:: Written instruction ::
Revise the stretch from the line containing "Viewport: 853px width, 1400px" through the line containing "This screenshot has height=1280, width=720.", putting "Leaderboard" in place of "Rankings" and leaving everything else unchanged. Return only those lines.

Data extracted from a collection
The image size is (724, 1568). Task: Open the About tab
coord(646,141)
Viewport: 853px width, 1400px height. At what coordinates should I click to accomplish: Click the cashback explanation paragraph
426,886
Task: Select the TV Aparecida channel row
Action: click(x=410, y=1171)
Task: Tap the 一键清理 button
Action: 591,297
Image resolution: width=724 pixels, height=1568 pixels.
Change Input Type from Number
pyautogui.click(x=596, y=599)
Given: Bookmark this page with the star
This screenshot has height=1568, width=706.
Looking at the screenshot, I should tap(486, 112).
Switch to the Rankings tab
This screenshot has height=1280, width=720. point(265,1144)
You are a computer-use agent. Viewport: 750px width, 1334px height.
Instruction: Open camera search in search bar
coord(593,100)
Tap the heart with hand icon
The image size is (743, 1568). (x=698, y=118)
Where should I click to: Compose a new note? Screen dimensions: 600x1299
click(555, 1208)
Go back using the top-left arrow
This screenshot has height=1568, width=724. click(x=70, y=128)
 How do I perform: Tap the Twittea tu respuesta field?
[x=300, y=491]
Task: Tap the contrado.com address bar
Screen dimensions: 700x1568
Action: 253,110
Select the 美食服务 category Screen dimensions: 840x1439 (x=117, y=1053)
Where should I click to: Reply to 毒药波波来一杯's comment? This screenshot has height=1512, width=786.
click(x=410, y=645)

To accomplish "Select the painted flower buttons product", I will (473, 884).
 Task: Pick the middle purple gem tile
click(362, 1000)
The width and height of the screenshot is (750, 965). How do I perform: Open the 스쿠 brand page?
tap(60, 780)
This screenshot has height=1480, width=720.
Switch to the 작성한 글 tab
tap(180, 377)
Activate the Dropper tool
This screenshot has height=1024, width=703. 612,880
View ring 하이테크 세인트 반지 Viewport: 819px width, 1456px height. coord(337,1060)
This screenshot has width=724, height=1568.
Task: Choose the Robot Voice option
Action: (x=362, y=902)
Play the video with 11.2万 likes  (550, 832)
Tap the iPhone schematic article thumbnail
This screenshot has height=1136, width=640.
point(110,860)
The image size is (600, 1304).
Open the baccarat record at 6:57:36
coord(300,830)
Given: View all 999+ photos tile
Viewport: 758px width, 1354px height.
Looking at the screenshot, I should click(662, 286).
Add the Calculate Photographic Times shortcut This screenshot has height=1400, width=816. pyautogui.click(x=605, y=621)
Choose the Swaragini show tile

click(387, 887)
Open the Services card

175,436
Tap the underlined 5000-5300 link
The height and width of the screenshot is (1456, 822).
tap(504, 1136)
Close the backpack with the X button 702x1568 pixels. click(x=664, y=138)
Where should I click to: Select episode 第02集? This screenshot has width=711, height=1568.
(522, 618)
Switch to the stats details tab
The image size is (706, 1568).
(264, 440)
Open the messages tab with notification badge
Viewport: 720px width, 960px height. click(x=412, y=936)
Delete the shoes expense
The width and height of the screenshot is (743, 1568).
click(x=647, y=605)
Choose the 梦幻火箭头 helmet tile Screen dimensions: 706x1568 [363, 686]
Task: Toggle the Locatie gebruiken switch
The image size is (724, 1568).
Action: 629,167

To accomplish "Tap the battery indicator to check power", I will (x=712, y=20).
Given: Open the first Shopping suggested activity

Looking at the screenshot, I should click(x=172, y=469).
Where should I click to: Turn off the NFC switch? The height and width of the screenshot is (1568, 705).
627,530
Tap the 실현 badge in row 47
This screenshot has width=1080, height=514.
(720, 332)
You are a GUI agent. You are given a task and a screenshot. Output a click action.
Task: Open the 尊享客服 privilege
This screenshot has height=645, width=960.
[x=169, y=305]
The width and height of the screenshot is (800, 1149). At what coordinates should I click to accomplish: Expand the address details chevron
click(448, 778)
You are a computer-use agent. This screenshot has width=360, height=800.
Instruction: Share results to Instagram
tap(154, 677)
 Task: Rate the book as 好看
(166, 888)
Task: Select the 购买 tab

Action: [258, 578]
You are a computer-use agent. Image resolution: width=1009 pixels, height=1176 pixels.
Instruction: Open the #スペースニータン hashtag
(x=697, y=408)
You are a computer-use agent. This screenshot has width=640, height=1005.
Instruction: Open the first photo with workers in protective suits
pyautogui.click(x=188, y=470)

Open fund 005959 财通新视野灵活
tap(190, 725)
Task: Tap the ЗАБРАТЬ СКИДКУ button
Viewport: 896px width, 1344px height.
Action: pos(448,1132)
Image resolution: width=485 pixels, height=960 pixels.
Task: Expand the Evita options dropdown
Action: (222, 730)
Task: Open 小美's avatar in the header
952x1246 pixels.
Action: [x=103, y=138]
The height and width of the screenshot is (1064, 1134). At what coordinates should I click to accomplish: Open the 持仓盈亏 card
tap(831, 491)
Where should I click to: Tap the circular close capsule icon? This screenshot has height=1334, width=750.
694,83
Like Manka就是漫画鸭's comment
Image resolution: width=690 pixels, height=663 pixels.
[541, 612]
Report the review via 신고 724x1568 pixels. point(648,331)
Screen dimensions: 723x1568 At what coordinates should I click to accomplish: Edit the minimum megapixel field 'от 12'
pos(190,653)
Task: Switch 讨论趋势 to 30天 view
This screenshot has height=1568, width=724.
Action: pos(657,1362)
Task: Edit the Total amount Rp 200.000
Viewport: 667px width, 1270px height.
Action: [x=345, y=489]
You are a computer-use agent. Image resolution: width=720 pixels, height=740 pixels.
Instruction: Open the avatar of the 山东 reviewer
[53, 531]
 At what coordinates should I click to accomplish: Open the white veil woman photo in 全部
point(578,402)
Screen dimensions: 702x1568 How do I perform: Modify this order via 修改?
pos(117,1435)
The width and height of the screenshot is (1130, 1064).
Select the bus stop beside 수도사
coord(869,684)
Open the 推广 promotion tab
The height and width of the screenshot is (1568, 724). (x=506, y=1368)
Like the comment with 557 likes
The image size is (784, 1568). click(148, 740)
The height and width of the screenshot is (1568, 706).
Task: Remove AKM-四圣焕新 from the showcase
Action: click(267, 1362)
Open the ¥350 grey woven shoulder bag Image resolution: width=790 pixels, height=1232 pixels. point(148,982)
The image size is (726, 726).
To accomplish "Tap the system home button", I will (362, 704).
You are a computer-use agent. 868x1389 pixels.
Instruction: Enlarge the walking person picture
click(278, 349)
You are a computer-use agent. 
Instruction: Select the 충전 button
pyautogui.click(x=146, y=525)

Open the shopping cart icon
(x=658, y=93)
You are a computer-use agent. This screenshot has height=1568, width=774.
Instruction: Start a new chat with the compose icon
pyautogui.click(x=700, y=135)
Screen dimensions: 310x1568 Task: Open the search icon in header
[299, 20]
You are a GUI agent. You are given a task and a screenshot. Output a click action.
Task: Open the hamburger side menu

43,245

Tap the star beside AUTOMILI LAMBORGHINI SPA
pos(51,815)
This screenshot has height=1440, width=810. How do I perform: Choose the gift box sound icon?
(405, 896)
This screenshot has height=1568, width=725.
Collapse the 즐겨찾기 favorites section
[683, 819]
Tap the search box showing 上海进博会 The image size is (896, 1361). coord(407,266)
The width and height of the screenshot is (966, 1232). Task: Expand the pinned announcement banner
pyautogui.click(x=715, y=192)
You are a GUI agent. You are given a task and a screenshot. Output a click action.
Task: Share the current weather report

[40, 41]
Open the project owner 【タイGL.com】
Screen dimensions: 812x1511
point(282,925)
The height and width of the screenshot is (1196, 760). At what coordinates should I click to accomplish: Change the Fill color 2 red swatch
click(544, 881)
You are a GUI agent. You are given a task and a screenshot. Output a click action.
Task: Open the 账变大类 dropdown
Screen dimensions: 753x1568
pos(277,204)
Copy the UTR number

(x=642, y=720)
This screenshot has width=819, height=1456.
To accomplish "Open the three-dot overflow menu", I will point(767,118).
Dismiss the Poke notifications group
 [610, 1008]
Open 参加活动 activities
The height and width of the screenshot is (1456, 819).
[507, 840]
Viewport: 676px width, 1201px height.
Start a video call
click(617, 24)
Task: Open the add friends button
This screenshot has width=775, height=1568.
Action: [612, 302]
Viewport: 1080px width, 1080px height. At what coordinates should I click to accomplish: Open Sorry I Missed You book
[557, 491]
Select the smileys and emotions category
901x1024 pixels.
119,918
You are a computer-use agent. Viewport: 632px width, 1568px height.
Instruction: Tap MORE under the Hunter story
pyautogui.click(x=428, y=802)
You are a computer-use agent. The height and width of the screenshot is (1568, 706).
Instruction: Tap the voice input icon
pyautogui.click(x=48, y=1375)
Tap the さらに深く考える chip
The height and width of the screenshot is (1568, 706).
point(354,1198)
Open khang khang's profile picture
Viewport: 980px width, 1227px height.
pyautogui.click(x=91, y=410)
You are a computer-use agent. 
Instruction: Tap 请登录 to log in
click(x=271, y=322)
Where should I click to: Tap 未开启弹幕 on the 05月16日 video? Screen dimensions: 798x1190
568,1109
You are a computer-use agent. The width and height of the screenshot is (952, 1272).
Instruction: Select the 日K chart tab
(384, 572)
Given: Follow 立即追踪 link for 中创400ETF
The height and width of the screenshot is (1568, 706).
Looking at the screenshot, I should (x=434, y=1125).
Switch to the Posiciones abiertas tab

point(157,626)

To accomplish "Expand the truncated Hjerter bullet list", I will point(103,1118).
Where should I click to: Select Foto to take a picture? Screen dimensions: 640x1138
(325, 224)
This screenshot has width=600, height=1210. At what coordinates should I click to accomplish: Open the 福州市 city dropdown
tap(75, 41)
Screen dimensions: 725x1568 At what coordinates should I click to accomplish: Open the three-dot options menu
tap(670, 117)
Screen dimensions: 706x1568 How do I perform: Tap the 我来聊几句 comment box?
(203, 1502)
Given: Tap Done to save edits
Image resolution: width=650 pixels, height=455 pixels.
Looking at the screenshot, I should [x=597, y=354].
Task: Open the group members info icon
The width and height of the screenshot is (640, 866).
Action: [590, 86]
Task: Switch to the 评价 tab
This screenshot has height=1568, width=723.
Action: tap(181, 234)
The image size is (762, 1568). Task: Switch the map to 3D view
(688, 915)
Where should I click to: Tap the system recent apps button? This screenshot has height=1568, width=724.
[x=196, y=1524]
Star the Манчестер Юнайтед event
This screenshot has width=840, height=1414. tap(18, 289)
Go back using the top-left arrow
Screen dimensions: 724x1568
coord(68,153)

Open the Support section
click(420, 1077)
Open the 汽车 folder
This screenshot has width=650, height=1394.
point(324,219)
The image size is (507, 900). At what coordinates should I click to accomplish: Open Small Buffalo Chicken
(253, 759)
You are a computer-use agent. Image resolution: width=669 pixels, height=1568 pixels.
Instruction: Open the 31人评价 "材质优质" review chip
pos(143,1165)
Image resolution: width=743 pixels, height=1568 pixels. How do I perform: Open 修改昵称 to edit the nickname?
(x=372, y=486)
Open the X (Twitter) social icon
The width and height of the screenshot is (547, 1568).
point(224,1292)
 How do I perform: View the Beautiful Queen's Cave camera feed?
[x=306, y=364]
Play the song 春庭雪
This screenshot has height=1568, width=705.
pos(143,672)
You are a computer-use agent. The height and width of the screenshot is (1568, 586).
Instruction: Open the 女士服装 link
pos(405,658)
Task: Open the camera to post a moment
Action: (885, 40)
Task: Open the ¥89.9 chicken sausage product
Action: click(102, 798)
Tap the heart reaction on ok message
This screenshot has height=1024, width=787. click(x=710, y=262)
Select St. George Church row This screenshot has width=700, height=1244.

:: Answer to the exercise ::
Viewport: 853px width, 1400px height. At what coordinates should I click to accomplish: Click the cashback explanation paragraph
426,886
Task: Select the TV Aparecida channel row
Action: click(x=410, y=1171)
Task: Tap the 一键清理 button
Action: 591,297
Image resolution: width=724 pixels, height=1568 pixels.
Change Input Type from Number
pyautogui.click(x=596, y=599)
Given: Bookmark this page with the star
This screenshot has height=1568, width=706.
Looking at the screenshot, I should tap(486, 112).
Switch to the Leaderboard tab
This screenshot has height=1280, width=720. point(265,1144)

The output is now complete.